Discussion: Absorption and bioavailability
  • An emerging aspect of effective use of skin-applied nutrition is absorption (permeation of epidermal and dermal barrier by the compound) and ultimately bioavailability of the compound to the target tissues and/or receptors
  • Cosmeceuticals or natural cosmetic ingredients i.e. vitamins, minerals and botanicals, some discussed above, may have different rates of absorption through the skin and bioavailability, depending on their chemical and biochemical forms
  • In discussing mechanisms of nutrient absorption and bioavailability, a key distinction should be stressed between these two concepts
  • The term bioavailability should not be used interchangeably as a definition of absorption.

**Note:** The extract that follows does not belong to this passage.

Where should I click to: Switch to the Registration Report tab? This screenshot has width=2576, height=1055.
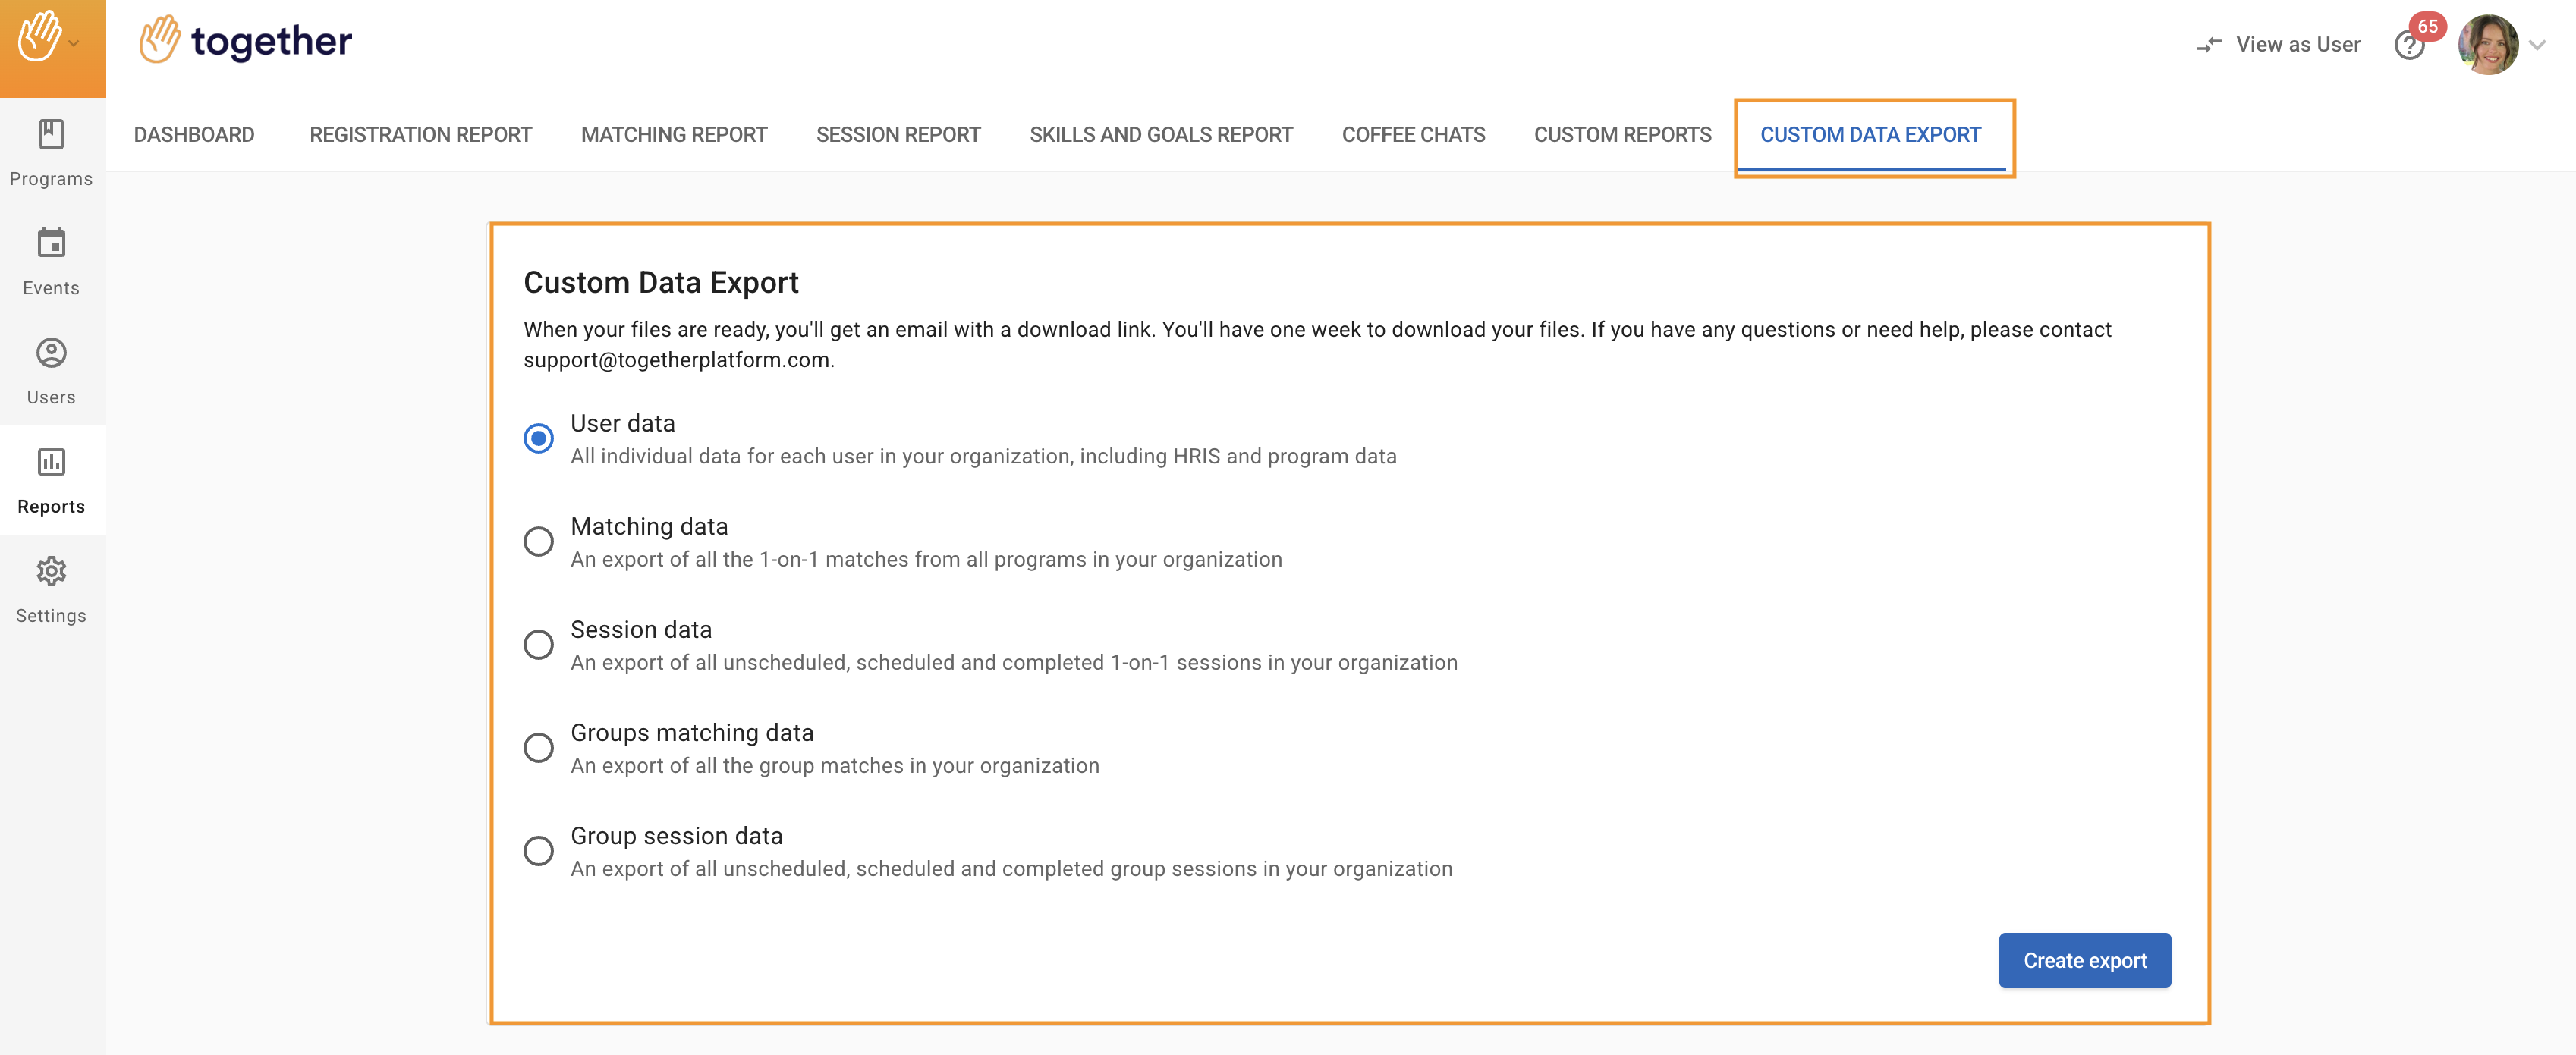[420, 135]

Therefore, besides the tissue level of a supplemented ingredient, e.g. dermal levels of genistein, the functional outcome of the supplementation should also be measured, e.g. impact of topical genistein on skin thickness in postmenopausal women
  • The former would measure the absorption rate of genistein and the latter would measure its true bioavailability
  • The consensus is that both events, the measurable absorption rate and target issue/receptor bioavailability of a nutrient, ultimately contribute to the efficacy of supplemented nutrient
  • Regulation and enhancement of nutrient or drug delivery to targeted skin cells (bioavailability) has great importance in skincare and skin health
  • An emerging new topical bioavailability enhancer is Tetrahydropiperine (THP), a derivative of pungent alkaloid piperine from the fruits of black pepper (Piper nigrum, fam. Piperaceae) and long pepper (Piper longum, fam. Piperaceae)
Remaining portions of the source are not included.